Quien más mira, menos ve.
Dar el consejo y el remedio, favor completo.
Paga en tres veces, tarde, mal y nunca.
Junta lo bueno con lo malo, y todo se volverá malo.
Hablando del rey de Roma, por la puerta asoma.
Ser casta y de buena pasta, para buena mujer no basta.
Ve despacio y no llegarás cansado.
Dale lo suyo al tiempo, pero sin perder el tiempo.
Gana poco, pero gana siempre.
De hombres bien nacidos es ser agradecidos.
Jamás creó una puerta Dios, sin que abriera dos.
Guarda bien lo tuyo y no harán ladrón a ninguno.
Oír a todos, creer a pocos.
Muchas veces no son las cosas lo que parecen.
Oye lo que yo digo y no mires lo que hago.
De cornada de burro, no he visto morir a ninguno.
Más vale prevenir que curar.
Con las glorias se olvidan las memorias.
Borrón y cuenta nueva, la pasada cuenta aprueba.

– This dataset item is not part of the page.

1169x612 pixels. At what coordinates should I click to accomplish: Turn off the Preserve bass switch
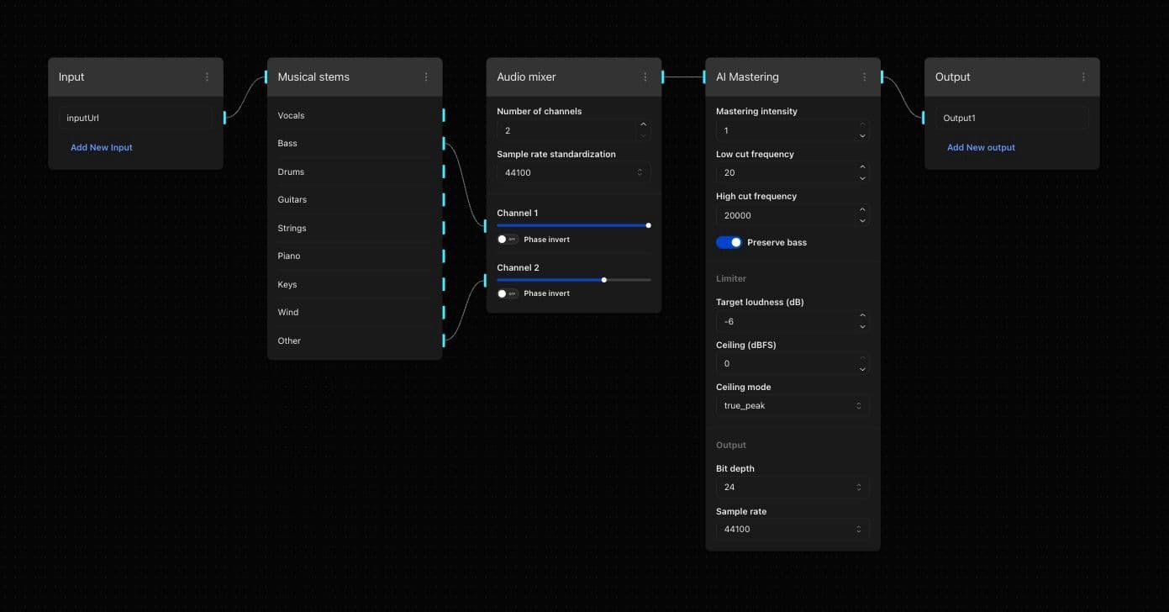[729, 242]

Quien promete amor eterno es porque desconoce los cuernos.
Haz bien y no mires a quien.
A lo hecho, pecho.
Un alma sola, ni canta ni llora.
No hay cosa que no tenga su contra.
Favorece a quien te ayudó y olvida al que se negó.
Con el ingrato, no tengas trato.
Favorece a los tuyos primero, y después a los ajenos.
Joven es quien está sano, aunque tenga ochenta años, y viejo doliente, aunque tenga veinte.